**Required action**
Which lines of the entries below include "height"? List them all.

(The records Opens)

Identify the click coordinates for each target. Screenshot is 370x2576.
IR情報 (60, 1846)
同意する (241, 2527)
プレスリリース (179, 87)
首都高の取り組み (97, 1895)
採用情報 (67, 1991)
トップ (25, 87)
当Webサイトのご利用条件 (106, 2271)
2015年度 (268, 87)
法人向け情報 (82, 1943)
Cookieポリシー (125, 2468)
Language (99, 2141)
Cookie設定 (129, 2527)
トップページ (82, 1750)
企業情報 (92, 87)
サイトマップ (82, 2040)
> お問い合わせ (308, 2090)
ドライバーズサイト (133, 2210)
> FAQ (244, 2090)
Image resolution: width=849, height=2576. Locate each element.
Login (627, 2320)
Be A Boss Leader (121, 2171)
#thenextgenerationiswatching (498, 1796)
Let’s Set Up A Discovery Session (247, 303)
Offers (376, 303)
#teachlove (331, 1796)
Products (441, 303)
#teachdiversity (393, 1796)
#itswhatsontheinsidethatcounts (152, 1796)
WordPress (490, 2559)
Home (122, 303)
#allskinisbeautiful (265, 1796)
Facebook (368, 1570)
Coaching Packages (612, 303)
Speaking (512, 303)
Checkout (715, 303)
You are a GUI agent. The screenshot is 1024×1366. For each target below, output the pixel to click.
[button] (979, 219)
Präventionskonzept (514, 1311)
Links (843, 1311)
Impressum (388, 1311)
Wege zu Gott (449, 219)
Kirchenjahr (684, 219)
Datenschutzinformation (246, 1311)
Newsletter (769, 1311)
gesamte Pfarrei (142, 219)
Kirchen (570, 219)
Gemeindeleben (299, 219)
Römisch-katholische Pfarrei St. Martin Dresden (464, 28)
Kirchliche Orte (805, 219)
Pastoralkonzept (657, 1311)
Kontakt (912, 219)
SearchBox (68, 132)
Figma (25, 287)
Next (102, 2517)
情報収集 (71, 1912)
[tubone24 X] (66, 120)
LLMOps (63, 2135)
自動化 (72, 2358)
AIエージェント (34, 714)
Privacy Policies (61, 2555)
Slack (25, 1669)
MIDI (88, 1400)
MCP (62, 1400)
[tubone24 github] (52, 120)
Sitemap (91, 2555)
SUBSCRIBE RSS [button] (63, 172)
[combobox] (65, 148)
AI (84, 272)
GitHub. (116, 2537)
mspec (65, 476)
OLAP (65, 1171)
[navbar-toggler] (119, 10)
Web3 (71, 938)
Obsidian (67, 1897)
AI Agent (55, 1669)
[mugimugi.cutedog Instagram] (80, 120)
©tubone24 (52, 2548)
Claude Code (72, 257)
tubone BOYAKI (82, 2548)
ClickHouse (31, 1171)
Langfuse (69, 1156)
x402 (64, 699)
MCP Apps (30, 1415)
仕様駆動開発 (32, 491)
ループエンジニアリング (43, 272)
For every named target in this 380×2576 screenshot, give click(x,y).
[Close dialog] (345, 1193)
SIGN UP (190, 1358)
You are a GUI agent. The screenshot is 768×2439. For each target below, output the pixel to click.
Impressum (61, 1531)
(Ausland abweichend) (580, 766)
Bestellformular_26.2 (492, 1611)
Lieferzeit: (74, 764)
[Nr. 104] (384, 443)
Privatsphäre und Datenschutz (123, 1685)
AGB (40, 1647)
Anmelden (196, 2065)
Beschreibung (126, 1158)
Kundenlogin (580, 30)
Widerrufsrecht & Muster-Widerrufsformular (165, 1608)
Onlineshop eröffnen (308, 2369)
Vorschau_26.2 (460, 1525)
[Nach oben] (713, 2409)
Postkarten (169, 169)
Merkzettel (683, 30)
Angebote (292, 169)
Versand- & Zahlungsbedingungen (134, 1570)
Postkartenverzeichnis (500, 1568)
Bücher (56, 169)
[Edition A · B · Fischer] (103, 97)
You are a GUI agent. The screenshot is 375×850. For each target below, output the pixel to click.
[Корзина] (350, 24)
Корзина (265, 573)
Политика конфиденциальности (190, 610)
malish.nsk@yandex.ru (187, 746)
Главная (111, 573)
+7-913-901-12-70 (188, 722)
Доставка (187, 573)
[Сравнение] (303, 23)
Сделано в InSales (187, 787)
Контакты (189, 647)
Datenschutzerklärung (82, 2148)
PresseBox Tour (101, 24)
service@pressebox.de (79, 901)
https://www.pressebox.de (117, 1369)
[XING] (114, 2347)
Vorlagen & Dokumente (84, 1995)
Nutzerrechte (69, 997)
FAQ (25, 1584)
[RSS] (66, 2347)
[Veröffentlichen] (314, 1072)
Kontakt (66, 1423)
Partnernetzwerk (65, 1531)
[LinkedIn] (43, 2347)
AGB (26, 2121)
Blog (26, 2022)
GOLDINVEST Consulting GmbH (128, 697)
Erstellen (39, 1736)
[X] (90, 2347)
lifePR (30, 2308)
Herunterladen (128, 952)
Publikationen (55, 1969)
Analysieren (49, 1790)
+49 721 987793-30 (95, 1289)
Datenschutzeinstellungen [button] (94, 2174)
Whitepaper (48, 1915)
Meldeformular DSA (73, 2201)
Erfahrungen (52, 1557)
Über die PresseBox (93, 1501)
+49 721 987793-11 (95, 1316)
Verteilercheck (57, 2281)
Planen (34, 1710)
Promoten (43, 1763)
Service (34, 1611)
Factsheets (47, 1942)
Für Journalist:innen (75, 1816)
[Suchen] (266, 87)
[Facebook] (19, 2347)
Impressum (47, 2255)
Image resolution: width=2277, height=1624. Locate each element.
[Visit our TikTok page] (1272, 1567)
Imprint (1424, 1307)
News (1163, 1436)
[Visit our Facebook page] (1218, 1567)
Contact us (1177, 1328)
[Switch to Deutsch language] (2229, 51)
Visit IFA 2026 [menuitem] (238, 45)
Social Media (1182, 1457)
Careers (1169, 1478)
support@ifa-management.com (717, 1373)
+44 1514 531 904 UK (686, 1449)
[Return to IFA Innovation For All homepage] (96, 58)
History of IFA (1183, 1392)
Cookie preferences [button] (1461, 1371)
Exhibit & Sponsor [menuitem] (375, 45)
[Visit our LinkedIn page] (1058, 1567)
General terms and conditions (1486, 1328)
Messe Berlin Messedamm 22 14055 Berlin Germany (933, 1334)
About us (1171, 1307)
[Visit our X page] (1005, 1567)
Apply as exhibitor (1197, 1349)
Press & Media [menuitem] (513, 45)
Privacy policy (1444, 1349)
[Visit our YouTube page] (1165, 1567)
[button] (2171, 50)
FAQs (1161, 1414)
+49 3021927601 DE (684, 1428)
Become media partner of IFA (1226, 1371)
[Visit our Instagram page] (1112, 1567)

(The records Closes)

**Written answer**
Image resolution: width=849, height=2576. Locate each element.
Image resolution: width=2277, height=1624. Locate each element.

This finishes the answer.